**Work to complete**
Write out the data from the line containing "Given: Click the IDM logo in the About dialog" through the line containing "Click the scrollbar", changing "dialog" to "window" and keeping everything else the same.

Entries on where items appear:
## Begin

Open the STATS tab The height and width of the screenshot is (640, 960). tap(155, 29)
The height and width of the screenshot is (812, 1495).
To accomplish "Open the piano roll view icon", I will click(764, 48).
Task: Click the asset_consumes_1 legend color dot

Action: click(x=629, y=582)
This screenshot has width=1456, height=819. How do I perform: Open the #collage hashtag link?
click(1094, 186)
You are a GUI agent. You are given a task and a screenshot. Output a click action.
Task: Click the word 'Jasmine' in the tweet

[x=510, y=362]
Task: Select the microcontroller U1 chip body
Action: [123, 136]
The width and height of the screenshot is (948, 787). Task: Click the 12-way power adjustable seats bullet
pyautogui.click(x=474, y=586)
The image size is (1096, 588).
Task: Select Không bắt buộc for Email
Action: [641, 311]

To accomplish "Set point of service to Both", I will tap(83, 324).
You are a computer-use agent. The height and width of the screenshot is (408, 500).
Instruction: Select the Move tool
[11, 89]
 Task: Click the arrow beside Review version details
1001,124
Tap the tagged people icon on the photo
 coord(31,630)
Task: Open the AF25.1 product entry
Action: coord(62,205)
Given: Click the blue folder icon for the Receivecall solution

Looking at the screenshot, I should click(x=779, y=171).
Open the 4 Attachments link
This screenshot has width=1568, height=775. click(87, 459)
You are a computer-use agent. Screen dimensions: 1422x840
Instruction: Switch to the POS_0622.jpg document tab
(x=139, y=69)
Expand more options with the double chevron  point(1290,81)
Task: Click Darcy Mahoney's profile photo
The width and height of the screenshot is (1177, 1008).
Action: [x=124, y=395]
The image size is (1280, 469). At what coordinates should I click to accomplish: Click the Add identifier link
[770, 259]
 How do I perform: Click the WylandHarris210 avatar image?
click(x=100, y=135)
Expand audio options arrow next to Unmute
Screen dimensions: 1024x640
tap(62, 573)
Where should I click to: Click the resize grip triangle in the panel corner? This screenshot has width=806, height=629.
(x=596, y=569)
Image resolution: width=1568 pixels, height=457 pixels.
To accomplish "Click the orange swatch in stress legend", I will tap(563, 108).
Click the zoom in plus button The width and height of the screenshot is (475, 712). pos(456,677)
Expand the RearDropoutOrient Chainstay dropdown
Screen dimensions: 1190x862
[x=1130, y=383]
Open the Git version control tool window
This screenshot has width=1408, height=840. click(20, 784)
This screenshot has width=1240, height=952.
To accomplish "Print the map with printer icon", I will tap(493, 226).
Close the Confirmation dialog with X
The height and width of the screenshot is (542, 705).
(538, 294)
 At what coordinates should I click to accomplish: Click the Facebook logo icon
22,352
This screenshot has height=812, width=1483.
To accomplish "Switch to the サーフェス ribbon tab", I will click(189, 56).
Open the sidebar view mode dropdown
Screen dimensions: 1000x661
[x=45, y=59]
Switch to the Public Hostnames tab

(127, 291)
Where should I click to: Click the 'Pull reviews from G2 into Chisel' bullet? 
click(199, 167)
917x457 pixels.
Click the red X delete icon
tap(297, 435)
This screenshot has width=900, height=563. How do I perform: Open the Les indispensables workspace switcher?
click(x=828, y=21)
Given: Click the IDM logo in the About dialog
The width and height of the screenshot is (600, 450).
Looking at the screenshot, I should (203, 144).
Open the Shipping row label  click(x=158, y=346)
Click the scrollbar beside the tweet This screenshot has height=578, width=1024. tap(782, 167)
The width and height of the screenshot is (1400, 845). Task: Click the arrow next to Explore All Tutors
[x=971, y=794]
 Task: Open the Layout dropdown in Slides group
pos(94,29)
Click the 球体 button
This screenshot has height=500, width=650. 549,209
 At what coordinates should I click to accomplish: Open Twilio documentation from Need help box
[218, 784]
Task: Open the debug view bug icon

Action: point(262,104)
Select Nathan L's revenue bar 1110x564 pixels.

## End

**Completed exercise**
Given: Click the IDM logo in the About window
The width and height of the screenshot is (600, 450).
Looking at the screenshot, I should (203, 144).
Open the Shipping row label  click(x=158, y=346)
Click the scrollbar beside the tweet This screenshot has height=578, width=1024. tap(782, 167)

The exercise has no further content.